And maybe they’re right. Or at least, maybe the rigidity of their position can be turned into a benefit to Suffolk.

That seems to have been the strategy of Suffolk City Manager Patrick Roberts and others on his team, who’ve negotiated a host agreement that might be an even better deal for Suffolk than free trash disposal. The proposed agreement, to which Suffolk City Council will consider lending its support on Wednesday, would give the city a $4-per-ton check for all residential trash brought to the landfill from outside the city.

Suffolk would be on the hook for whatever the “tipping fee” is for disposal of its own trash, but SPSA would reimburse the city for every ton of trash brought from Portsmouth, Chesapeake, Virginia Beach, Norfolk, Isle of Wight, Franklin and Southampton.

The agreement also includes important accords that would ensure Suffolk’s partners in SPSA are jointly liable for protecting the environment around the landfill and cleaning it up in the case of some unexpected disaster there. And that responsibility would be shared not just for the life of the landfill, but for at least 50 years after its eventual closure.

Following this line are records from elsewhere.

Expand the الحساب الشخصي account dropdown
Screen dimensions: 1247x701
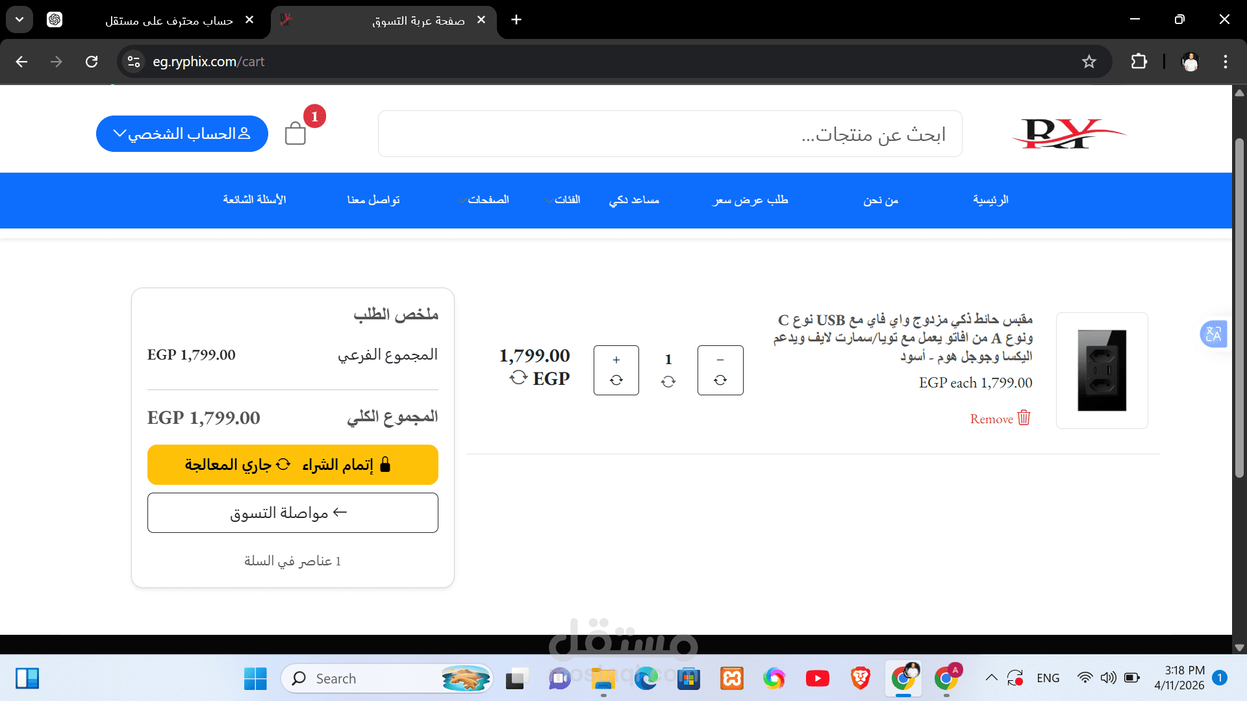[182, 134]
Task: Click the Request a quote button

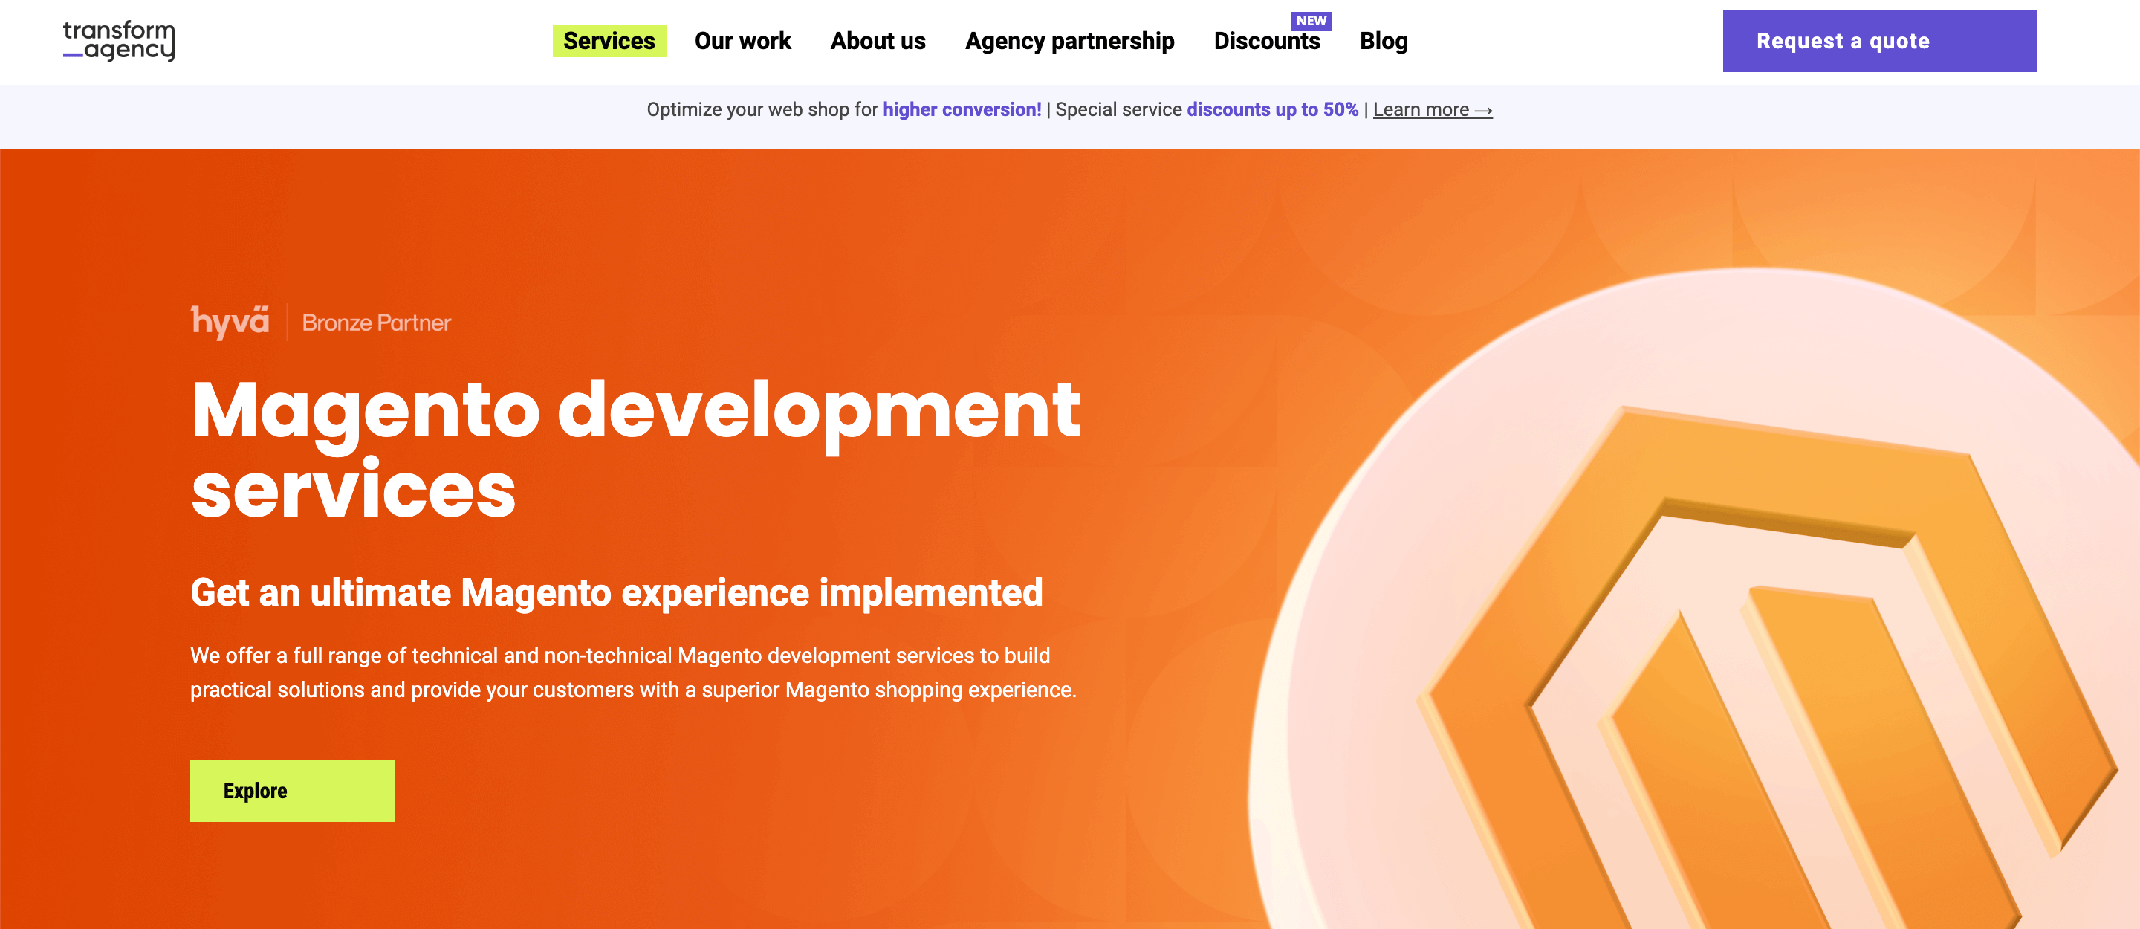Action: click(1879, 41)
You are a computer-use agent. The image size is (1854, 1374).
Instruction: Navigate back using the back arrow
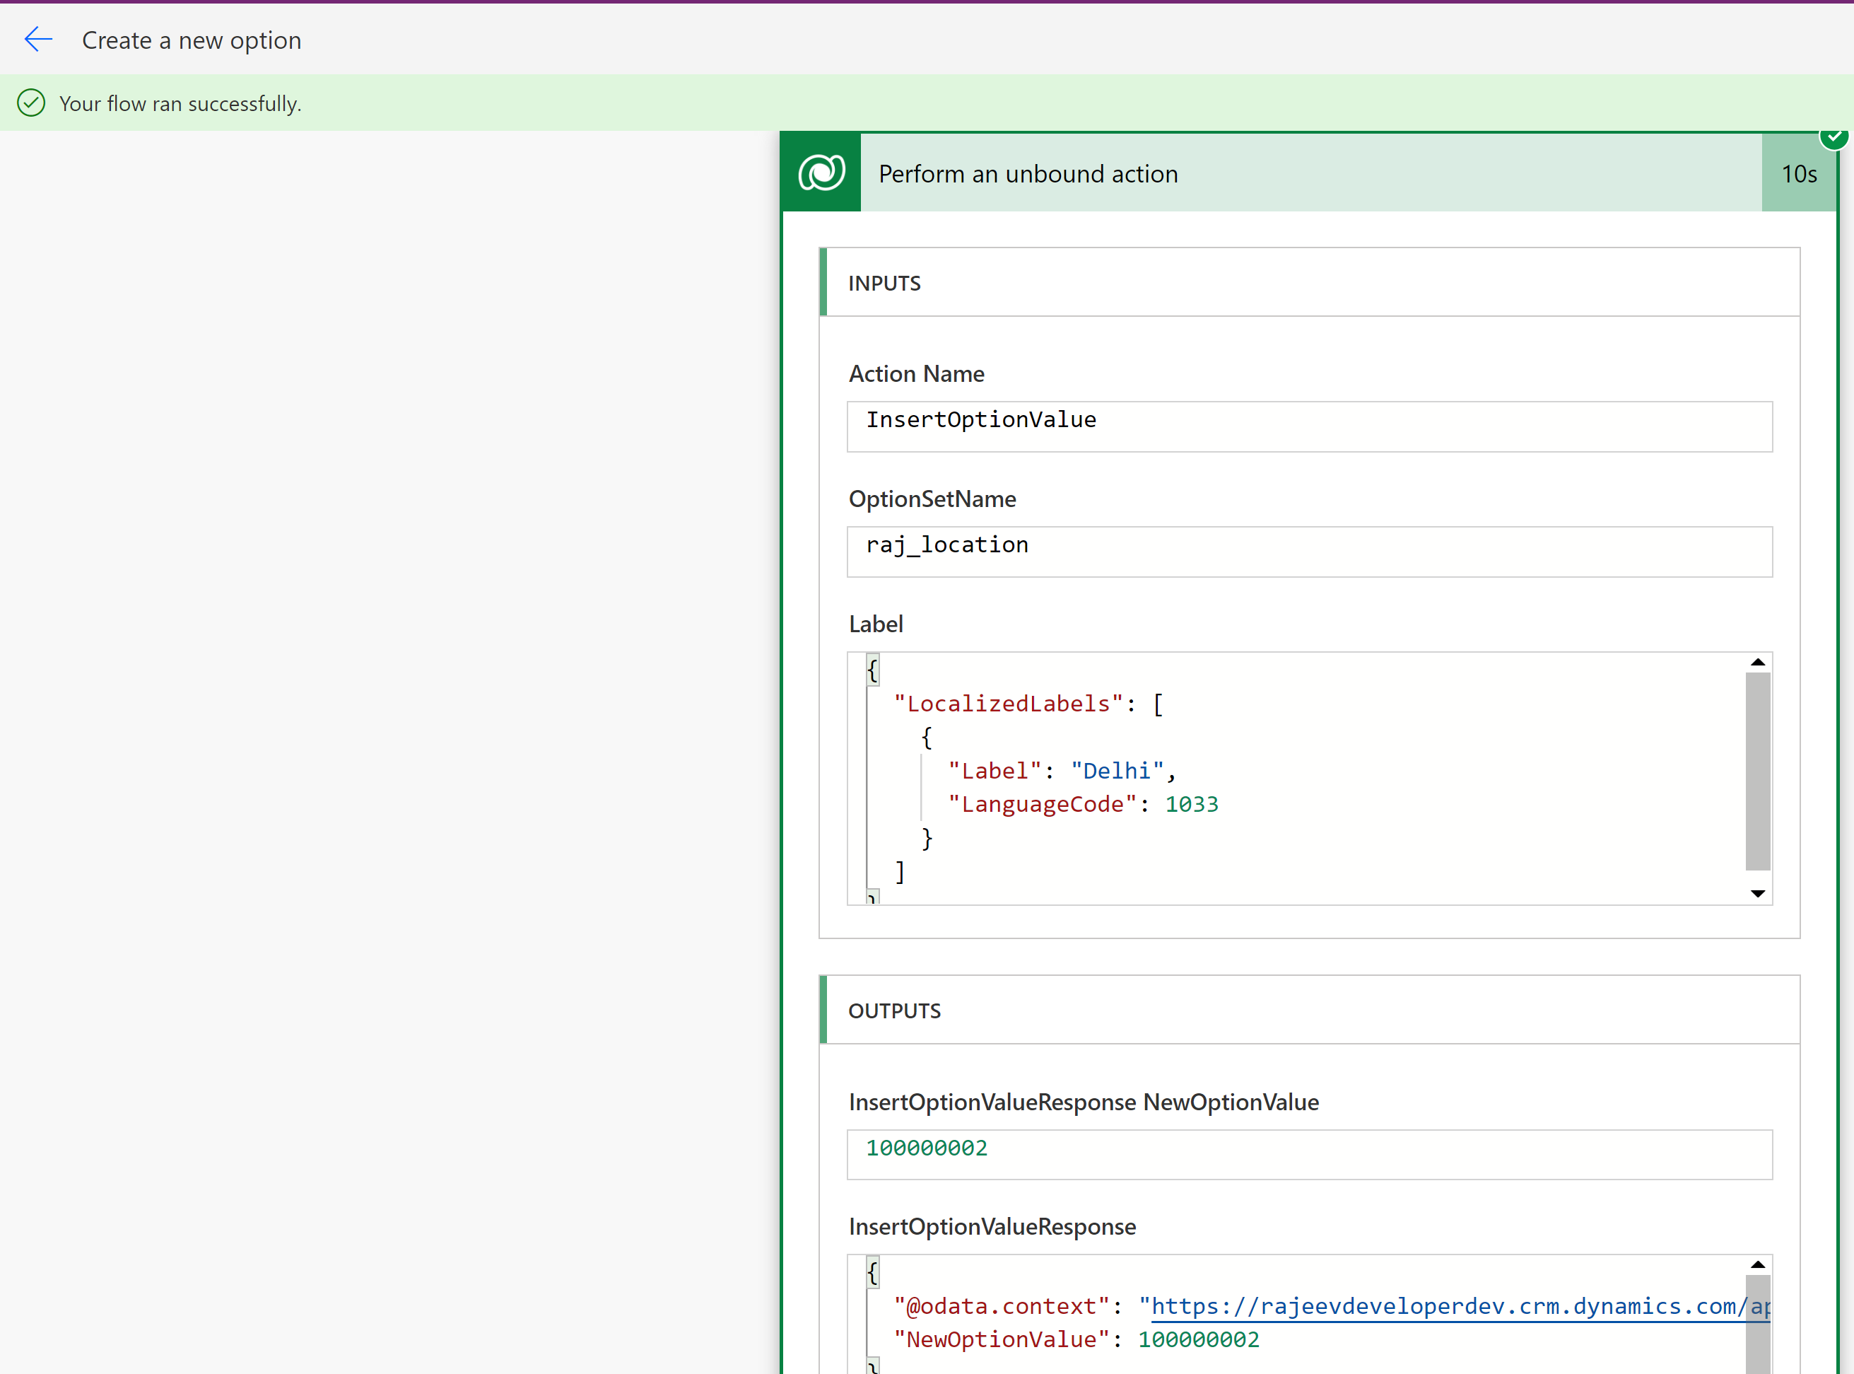38,39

Even on its own, the host-fee component of the agreement is almost enough to recommend the deal. It encourages SPSA to find something to do with waste other than burying it. Every ton of trash that’s converted to energy pellets in the fashion envisioned by SPSA’s preferred contractor means one less ton of stink, unsightliness and danger here in Suffolk. And if the grand hopes and plans of SPSA and its proposed energy-pellet maker don’t work out, the city’s $4-per-ton fee would ensure Suffolk is compensated for its troubles — and that the authority is unlikely to look at the Plan-B fallback as anything but a temporary solution.

To put it simply, this proposed host agreement gives Suffolk’s partners in SPSA — especially those with a vindictive desire to make the city pay for years of free use of the landfill — an incentive to find and maintain an answer to solid waste disposal that doesn’t rely on the landfill in Suffolk, and it makes our city responsible for its share of that cost. And the price the agreement would impose for every ton that rolls down Route 58 and into the landfill from outside Suffolk would be a deterrent to complacency regarding that facility.

Roberts and his team have done an outstanding job protecting the city’s interests in these hard negotiations. City Council should support the agreement and send it on to SPSA’s governing board for final approval.